* [Фрагмент текста]:
· · ·

Особое место в китайской поэзии занимает пейзажная лирика.   При всей его тонкости и тщательной выписке скупыми взмахами кисти, китайский пейзаж (в живописи ли, в стихах) – всегда взгляд на природу глазами одного человека, выражение его чувств и настроений. Китайская поэзия вообще не может быть понята по принципу: «писатель пописывает, читатель почитывает».   Еще А.Блок заметил, что она требует гораздо большего соучастия, сотворчества читателя, чем поэзия западная. Огромную роль играет здесь и язык, слова которого, в прозе такие четкие и лишенные светотеневых переходов (обеспечиваемых в русском языке богатством суффиксов), в стихе вдруг становятся многозначными и размытыми, и письменность с ее картинностью: ритмика китайского стиха основана не только на созвучии рифм и музыке тонов, но и на ритме и повторяемости графических элементов иероглифики.   Картины осени в китайской поэзии – это мысли о старости и смерти, вызывающие не панику, а светлую печаль приобщенности к вековечному круговороту жизни.   Изображение птичьего семейства – мысли о крепкой и дружной семье.   Средства пейзажной лирики позволяют выразить всю сложную гамму человеческих чувств тоньше и глубже, чем прямолинейный стих в рамках канона, и блестяще сказал об этом знаменитый южносунский поэт Синь Цицзи:

В годы юности, помнится, было мне жаль,
Что в стихах моих скорбь и печаль не звучали.

· · ·

* [Краткое задание A]:
Можете слово в слово процитировать весь текст о китайской пейзажной лирике?
Текст и строки между собой никак не связаны.

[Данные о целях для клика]
· · ·

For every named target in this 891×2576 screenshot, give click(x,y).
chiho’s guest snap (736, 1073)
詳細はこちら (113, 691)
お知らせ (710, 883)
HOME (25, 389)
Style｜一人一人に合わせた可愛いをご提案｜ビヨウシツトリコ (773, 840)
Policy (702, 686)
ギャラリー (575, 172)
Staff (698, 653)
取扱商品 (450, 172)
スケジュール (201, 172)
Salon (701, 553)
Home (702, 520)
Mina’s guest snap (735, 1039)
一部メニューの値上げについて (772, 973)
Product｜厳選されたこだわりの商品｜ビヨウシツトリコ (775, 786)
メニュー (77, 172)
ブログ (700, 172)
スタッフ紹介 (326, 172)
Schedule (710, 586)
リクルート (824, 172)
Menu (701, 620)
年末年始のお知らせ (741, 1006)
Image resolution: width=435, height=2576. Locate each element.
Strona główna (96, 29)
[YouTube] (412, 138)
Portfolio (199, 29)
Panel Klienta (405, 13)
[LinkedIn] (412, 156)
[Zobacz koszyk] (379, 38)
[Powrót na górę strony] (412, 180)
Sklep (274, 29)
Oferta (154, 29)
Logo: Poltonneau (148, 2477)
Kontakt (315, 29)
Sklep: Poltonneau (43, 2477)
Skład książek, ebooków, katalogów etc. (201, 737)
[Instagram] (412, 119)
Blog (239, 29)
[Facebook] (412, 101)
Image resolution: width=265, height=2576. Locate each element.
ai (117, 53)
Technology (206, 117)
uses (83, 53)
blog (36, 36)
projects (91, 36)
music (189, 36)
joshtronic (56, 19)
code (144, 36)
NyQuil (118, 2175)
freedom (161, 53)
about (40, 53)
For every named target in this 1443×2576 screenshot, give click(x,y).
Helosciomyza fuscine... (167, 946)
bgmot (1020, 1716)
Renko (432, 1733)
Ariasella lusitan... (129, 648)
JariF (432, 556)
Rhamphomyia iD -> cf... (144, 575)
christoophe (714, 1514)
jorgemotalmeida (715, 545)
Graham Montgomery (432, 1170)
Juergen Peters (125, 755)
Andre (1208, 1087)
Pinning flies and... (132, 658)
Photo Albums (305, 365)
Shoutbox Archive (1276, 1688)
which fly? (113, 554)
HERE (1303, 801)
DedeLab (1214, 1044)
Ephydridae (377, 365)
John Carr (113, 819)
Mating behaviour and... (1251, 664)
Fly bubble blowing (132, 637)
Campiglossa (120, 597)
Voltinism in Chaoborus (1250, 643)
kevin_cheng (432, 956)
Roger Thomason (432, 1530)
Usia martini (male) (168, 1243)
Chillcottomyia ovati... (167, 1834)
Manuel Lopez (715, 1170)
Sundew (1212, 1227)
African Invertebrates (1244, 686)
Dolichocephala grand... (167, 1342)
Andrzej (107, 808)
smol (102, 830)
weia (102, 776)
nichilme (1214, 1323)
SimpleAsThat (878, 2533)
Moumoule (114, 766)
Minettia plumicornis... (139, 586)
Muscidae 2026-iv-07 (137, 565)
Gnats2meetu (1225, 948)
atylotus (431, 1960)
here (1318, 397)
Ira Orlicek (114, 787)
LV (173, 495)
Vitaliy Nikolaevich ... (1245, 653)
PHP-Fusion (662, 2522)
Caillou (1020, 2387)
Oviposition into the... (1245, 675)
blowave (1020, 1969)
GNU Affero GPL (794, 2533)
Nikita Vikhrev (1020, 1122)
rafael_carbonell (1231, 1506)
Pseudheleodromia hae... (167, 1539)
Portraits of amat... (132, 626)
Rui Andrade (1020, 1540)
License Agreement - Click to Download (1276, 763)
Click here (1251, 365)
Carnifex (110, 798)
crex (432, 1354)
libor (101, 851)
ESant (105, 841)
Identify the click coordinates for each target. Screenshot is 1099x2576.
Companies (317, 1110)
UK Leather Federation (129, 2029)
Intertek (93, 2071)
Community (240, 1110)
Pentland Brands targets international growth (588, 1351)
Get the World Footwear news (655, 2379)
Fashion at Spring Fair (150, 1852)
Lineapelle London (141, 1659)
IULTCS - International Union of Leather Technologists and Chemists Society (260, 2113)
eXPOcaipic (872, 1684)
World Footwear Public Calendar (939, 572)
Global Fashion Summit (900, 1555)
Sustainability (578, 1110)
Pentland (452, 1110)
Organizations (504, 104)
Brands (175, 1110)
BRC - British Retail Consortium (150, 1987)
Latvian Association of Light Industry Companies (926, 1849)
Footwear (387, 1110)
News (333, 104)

· · ·

* [Краткое задание B]:
Перепишите только часть строк: начните со строки, где есть «取扱商品 (450, 172)», и остановитесь после строки с «年末年始のお知らせ (741, 1006)». В них замените «Schedule» на «Timetable», всё остальное оставьте без изменений.

* [Письменный ответ A]:
Особое место в китайской поэзии занимает пейзажная лирика.   При всей его тонкости и тщательной выписке скупыми взмахами кисти, китайский пейзаж (в живописи ли, в стихах) – всегда взгляд на природу глазами одного человека, выражение его чувств и настроений. Китайская поэзия вообще не может быть понята по принципу: «писатель пописывает, читатель почитывает».   Еще А.Блок заметил, что она требует гораздо большего соучастия, сотворчества читателя, чем поэзия западная. Огромную роль играет здесь и язык, слова которого, в прозе такие четкие и лишенные светотеневых переходов (обеспечиваемых в русском языке богатством суффиксов), в стихе вдруг становятся многозначными и размытыми, и письменность с ее картинностью: ритмика китайского стиха основана не только на созвучии рифм и музыке тонов, но и на ритме и повторяемости графических элементов иероглифики.   Картины осени в китайской поэзии – это мысли о старости и смерти, вызывающие не панику, а светлую печаль приобщенности к вековечному круговороту жизни.   Изображение птичьего семейства – мысли о крепкой и дружной семье.   Средства пейзажной лирики позволяют выразить всю сложную гамму человеческих чувств тоньше и глубже, чем прямолинейный стих в рамках канона, и блестяще сказал об этом знаменитый южносунский поэт Синь Цицзи:

В годы юности, помнится, было мне жаль,
Что в стихах моих скорбь и печаль не звучали.

* [Письменный ответ B]:
取扱商品 (450, 172)
スケジュール (201, 172)
Salon (701, 553)
Home (702, 520)
Mina’s guest snap (735, 1039)
一部メニューの値上げについて (772, 973)
Product｜厳選されたこだわりの商品｜ビヨウシツトリコ (775, 786)
メニュー (77, 172)
ブログ (700, 172)
スタッフ紹介 (326, 172)
Timetable (710, 586)
リクルート (824, 172)
Menu (701, 620)
年末年始のお知らせ (741, 1006)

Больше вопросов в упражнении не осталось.